**Task details**
Word for word, return the lines from the top of the listing to the line containing "Image resolution: width=896", both ends included, and no others.

**Material provided**
- - - - -

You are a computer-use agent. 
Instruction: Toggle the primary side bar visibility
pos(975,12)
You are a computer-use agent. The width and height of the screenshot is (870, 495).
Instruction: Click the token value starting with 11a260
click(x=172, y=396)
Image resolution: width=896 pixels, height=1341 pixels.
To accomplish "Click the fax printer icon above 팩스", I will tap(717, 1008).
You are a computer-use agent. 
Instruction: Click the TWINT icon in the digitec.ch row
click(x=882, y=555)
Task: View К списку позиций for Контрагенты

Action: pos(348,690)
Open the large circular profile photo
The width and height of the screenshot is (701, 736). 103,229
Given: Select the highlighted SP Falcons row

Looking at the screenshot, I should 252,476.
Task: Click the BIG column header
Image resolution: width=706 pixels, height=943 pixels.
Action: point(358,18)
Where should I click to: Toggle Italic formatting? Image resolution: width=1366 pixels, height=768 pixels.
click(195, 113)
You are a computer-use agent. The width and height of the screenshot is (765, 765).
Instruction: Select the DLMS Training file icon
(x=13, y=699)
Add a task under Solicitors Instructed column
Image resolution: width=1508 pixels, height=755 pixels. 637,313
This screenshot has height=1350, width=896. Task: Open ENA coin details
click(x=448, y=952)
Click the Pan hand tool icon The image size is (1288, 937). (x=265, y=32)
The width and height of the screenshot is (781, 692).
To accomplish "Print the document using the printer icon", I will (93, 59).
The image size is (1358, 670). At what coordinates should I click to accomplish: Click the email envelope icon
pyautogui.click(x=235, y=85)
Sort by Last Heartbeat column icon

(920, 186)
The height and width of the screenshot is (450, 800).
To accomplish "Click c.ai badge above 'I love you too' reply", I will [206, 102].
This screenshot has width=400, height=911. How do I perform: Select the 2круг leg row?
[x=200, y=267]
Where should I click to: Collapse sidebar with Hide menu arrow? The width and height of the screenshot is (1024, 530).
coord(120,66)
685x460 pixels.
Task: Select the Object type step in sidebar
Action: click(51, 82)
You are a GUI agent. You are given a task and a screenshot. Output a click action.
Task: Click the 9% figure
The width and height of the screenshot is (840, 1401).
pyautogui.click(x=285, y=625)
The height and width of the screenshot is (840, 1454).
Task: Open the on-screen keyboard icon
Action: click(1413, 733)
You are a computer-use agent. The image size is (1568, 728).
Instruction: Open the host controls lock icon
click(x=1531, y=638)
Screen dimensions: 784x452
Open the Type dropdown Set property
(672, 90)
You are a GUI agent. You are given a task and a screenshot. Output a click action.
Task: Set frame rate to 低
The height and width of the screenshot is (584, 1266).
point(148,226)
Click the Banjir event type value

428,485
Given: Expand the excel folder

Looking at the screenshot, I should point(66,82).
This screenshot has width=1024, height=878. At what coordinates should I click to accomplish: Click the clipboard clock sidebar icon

- - - - -

**Task solution**
You are a computer-use agent. 
Instruction: Toggle the primary side bar visibility
pos(975,12)
You are a computer-use agent. The width and height of the screenshot is (870, 495).
Instruction: Click the token value starting with 11a260
click(x=172, y=396)
Image resolution: width=896 pixels, height=1341 pixels.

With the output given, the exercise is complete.